* [DOCUMENT EXCERPT]:
For the second containment, the one which I'm having more problems with, I attempted the following:
Case in which $a$ is infinite: Suppose that $\vert a \vert = \infty$. Let $c \in \langle a^m \rangle \cap \langle a^n \rangle$. Then $c = a^{mx} = a^{ny}$ where $x, y \in \mathbb Z$. It follows that $a^{mx - ny} = e$ and so $mx = ny$ because if $mx  > ny$ then the difference would not be zero, and we would have an element that was finite, contradicting our hypothesis. And since $mx = ny$ we know $\operatorname{lcm}(mx, ny) = mx = ny$ and $\operatorname{lcm}(mx, ny)$ is a multiple of $\operatorname{lcm}(m, n)$. Hence $c \in \langle a^{\operatorname{lcm}(m, n)}\rangle$ and thus $\langle a^m \rangle \cap \langle a^n \rangle \subseteq  \langle a^{\operatorname{lcm}(m, n)}\rangle$.
Case in which $a$ is finite: I tried starting it out the same as the previous case, but i could never reach my conclusion :(
 A: Note $ $ The equality in the lemma in Arturo's answer - that gcd distributes over lcm - can be derived simply via lcm, gcd laws. Rewriting lcms to gcds using $\rm\,[a,b] := lcm(a,b) =\: ab/(a,b)\,$ and clearing denominators, we deduce $\,\rm (k,[n,m]) = [(k,n),(k,m)]\,$ is equivalent to
$$\rm (k,m,n)\:(km,kn,mn)\ =\ (k,m)\:(k,n)\:(m,n)$$
whic is true, by both $\rm = (kkm,kkn,kmn,kmm,knn,mmn,mnn)\:$ by the distributive law. $ $ QED
For further details on the above gcd arithmetic this answer.

(Extracted data entries)
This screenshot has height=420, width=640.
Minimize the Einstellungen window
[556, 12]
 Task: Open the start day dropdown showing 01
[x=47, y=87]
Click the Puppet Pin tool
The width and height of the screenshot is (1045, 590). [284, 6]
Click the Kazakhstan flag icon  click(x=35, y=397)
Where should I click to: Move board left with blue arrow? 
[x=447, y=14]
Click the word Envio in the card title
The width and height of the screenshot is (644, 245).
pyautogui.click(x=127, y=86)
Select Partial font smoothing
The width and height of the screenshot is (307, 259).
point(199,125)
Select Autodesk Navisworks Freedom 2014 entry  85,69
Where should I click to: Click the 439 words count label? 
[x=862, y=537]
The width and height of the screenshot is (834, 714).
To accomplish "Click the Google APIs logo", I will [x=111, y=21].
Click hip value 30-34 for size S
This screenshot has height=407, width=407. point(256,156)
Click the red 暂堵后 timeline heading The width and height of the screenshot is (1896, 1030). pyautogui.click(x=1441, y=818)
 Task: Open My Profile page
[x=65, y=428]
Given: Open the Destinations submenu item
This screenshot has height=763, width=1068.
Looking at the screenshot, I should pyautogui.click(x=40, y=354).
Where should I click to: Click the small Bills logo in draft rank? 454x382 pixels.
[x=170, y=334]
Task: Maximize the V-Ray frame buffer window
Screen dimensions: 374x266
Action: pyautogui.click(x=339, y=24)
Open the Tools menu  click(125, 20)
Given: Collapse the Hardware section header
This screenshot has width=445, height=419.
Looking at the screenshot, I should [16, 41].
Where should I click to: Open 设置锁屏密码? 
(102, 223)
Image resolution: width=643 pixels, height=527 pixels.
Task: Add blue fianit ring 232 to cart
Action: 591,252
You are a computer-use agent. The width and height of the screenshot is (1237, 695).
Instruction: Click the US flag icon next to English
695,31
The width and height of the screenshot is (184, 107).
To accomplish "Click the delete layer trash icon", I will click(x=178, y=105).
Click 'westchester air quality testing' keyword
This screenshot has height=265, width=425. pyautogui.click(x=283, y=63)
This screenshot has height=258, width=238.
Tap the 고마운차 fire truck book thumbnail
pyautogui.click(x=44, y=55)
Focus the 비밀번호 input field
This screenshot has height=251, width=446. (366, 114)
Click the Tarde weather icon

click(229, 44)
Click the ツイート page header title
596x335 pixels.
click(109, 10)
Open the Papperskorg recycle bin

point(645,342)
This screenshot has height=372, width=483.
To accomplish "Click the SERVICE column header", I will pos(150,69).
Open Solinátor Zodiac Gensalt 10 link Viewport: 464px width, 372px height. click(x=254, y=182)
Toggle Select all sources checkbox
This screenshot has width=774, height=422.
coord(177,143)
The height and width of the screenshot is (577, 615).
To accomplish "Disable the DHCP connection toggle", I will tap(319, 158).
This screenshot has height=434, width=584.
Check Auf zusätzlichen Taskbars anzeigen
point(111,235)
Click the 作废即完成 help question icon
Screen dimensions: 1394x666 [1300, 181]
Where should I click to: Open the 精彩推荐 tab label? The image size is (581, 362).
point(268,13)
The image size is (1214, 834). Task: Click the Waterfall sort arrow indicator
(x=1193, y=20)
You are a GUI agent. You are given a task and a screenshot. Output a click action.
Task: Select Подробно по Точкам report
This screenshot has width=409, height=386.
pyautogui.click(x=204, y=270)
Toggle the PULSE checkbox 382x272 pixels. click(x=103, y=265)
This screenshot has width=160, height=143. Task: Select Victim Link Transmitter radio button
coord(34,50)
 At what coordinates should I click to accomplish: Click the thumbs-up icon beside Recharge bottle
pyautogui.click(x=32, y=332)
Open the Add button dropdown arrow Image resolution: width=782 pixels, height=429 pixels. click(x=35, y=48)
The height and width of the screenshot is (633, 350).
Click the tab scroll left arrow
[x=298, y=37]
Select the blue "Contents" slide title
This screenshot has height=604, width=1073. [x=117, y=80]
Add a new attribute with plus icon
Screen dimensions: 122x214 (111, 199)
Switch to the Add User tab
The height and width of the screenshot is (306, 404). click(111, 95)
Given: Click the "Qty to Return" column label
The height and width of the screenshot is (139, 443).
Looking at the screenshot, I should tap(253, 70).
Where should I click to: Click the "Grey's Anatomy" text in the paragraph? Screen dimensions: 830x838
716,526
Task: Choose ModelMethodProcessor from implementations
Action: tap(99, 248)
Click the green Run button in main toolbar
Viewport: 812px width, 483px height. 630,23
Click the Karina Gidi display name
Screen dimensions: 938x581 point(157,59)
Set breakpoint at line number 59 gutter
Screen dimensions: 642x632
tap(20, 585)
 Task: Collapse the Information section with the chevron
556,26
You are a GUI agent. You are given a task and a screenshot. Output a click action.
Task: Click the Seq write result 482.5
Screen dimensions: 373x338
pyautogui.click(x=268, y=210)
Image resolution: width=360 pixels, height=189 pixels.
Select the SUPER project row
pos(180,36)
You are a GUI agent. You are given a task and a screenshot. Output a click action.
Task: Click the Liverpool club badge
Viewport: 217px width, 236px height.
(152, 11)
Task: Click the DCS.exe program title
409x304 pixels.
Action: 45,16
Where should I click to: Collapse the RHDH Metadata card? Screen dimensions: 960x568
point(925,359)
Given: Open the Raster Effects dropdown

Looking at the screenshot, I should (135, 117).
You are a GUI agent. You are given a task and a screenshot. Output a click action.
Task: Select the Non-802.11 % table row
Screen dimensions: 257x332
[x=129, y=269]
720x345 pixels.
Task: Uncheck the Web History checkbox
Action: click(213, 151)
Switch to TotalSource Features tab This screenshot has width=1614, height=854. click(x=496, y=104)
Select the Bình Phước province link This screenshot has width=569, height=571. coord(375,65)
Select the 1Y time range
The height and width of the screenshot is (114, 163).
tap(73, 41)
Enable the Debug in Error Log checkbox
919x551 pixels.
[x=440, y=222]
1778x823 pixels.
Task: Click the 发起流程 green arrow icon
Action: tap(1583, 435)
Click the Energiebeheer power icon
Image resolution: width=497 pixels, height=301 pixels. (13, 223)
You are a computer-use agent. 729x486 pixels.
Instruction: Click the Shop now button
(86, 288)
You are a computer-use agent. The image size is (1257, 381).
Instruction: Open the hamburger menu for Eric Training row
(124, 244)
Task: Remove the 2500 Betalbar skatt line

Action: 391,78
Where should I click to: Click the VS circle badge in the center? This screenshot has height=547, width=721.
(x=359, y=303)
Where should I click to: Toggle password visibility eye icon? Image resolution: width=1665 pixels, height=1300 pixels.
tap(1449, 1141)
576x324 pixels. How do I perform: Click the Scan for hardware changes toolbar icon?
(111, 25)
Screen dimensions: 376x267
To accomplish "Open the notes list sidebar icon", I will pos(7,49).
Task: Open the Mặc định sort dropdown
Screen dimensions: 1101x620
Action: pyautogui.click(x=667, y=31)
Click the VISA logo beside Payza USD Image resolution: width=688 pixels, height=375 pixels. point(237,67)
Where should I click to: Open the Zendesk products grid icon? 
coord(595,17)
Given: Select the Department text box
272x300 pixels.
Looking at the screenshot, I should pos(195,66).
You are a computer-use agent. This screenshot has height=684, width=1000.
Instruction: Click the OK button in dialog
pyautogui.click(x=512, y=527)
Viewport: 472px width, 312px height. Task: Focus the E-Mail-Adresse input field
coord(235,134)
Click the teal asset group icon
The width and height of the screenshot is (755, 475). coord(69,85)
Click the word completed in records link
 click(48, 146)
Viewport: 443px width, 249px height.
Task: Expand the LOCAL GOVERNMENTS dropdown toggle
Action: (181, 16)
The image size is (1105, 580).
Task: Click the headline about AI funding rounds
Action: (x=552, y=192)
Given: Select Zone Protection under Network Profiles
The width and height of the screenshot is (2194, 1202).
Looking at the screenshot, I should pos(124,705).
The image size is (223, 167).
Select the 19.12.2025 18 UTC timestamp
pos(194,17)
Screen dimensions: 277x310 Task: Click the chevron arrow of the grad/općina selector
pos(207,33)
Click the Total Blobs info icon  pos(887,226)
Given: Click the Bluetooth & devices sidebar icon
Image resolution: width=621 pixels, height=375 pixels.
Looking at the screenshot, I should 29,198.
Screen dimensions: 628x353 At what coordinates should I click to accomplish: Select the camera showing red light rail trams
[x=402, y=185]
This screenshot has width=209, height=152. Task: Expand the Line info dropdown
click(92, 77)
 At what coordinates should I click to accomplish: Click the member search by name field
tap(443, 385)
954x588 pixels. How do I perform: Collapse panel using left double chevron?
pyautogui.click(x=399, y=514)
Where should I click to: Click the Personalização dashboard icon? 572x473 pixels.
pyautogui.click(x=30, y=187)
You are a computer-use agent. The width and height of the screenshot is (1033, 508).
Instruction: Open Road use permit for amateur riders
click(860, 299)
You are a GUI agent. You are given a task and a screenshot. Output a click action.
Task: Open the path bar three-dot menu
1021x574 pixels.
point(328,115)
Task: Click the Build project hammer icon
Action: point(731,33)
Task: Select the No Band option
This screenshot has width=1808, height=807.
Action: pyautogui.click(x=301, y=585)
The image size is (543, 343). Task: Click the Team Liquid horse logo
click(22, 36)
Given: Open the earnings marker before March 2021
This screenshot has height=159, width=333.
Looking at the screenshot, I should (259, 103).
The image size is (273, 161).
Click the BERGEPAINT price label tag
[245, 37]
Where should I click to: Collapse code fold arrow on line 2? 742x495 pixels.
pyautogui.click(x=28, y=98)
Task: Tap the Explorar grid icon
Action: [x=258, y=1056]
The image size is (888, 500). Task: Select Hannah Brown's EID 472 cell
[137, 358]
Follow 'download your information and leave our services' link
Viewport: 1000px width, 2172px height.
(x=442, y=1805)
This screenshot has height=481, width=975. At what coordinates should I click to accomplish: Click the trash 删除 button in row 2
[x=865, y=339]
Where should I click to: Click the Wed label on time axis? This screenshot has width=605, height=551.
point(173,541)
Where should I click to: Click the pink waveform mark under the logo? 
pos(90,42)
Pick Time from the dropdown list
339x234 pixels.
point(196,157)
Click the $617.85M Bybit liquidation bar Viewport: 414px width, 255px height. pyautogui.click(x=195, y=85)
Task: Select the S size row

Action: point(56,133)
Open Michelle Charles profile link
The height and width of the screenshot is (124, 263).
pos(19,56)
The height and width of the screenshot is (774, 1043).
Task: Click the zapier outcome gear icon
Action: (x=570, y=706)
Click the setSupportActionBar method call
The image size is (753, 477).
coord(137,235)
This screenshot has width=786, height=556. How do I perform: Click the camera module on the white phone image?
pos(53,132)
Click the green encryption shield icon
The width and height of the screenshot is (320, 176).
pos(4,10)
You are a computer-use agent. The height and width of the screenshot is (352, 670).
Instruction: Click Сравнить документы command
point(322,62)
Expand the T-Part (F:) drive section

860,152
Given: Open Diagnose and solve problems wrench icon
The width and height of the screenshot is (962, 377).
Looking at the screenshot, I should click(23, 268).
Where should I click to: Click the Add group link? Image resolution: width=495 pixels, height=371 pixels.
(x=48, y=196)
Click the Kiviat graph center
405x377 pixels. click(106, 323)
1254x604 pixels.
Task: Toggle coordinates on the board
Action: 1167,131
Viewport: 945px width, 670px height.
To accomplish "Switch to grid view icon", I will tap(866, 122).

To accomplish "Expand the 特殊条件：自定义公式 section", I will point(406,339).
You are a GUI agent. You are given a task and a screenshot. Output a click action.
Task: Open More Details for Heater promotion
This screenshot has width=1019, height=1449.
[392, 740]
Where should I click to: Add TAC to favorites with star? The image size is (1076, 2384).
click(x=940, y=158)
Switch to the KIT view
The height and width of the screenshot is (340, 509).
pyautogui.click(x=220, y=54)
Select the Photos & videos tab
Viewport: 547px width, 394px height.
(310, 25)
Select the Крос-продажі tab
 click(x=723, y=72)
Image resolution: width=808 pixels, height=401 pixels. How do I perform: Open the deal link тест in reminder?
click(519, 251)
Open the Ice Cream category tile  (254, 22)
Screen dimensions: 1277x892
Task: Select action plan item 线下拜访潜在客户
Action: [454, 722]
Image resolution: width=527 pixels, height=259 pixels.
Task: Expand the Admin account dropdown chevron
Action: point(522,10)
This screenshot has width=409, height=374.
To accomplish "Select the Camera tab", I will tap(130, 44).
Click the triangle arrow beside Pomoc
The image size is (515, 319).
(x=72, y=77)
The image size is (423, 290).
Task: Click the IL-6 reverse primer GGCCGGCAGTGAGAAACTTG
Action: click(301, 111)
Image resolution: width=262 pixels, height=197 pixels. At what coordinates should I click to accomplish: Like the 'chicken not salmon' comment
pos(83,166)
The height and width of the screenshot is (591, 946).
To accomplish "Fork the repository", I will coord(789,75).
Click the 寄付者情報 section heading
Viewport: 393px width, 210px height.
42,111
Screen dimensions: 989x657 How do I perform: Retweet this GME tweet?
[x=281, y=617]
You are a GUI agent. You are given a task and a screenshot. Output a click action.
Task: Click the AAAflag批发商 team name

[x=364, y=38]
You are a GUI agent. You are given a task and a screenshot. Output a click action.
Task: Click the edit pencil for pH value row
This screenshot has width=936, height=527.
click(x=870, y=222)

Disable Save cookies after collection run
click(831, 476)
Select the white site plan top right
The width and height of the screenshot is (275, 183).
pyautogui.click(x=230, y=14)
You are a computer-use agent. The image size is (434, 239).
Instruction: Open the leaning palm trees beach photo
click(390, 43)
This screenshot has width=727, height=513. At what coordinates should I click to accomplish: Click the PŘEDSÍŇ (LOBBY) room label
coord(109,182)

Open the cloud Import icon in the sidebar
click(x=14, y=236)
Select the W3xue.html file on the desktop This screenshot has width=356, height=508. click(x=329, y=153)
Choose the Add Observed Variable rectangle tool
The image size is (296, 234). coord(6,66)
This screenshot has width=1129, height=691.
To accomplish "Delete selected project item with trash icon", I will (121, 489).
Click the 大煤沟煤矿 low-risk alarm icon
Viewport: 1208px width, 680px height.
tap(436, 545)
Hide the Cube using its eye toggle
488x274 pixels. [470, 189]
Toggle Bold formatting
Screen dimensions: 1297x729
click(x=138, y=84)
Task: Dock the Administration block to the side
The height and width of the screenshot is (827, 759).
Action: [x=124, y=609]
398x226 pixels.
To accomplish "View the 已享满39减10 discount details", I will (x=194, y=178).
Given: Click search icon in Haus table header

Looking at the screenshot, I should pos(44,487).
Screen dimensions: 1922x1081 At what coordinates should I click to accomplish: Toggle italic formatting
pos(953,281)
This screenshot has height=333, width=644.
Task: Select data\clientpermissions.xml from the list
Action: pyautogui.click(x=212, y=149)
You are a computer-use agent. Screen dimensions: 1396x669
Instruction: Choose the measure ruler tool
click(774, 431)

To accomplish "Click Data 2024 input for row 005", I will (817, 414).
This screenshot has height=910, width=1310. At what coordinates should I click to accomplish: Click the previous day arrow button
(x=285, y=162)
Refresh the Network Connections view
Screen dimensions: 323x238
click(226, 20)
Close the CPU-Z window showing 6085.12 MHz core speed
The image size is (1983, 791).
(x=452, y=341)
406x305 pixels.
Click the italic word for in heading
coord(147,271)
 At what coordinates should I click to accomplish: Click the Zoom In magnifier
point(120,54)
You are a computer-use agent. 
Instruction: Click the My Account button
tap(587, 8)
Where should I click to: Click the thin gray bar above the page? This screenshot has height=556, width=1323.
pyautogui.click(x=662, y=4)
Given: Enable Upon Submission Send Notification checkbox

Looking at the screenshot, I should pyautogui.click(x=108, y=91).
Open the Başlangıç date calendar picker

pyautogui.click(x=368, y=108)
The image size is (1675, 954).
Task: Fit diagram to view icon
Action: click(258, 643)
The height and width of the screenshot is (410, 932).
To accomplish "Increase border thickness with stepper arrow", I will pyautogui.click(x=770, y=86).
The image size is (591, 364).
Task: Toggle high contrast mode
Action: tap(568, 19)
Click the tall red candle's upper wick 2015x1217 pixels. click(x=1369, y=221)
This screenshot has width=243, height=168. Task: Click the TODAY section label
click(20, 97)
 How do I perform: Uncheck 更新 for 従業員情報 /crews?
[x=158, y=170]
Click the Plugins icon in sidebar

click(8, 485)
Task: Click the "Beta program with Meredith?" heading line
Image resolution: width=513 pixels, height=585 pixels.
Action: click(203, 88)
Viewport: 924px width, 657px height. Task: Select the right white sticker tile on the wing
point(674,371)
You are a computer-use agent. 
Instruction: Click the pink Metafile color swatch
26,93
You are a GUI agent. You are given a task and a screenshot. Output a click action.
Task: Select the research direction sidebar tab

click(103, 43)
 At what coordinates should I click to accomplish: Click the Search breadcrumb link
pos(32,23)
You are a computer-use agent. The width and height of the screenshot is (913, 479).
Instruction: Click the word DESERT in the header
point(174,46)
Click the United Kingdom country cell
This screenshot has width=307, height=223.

* [WHAT YOU WILL DO]:
- a) Reproduce the passage of the forum excerpt on lcm and gcd word for word, starting with "Case in which $a$ is finite: I" and going on through "arithmetic this answer.".
- b) From the records, write out verbatim the lines starting with the line with "Where should I click to: Click the pink" and going on through the line with "Click the $617.85M", including both of those lines.

* [ANSWERS TO EACH TASK]:
- a)
Case in which $a$ is finite: I tried starting it out the same as the previous case, but i could never reach my conclusion :(
 A: Note $ $ The equality in the lemma in Arturo's answer - that gcd distributes over lcm - can be derived simply via lcm, gcd laws. Rewriting lcms to gcds using $\rm\,[a,b] := lcm(a,b) =\: ab/(a,b)\,$ and clearing denominators, we deduce $\,\rm (k,[n,m]) = [(k,n),(k,m)]\,$ is equivalent to
$$\rm (k,m,n)\:(km,kn,mn)\ =\ (k,m)\:(k,n)\:(m,n)$$
whic is true, by both $\rm = (kkm,kkn,kmn,kmm,knn,mmn,mnn)\:$ by the distributive law. $ $ QED
For further details on the above gcd arithmetic this answer.

- b)
Where should I click to: Click the pink waveform mark under the logo? 
pos(90,42)
Pick Time from the dropdown list
339x234 pixels.
point(196,157)
Click the $617.85M Bybit liquidation bar Viewport: 414px width, 255px height. pyautogui.click(x=195, y=85)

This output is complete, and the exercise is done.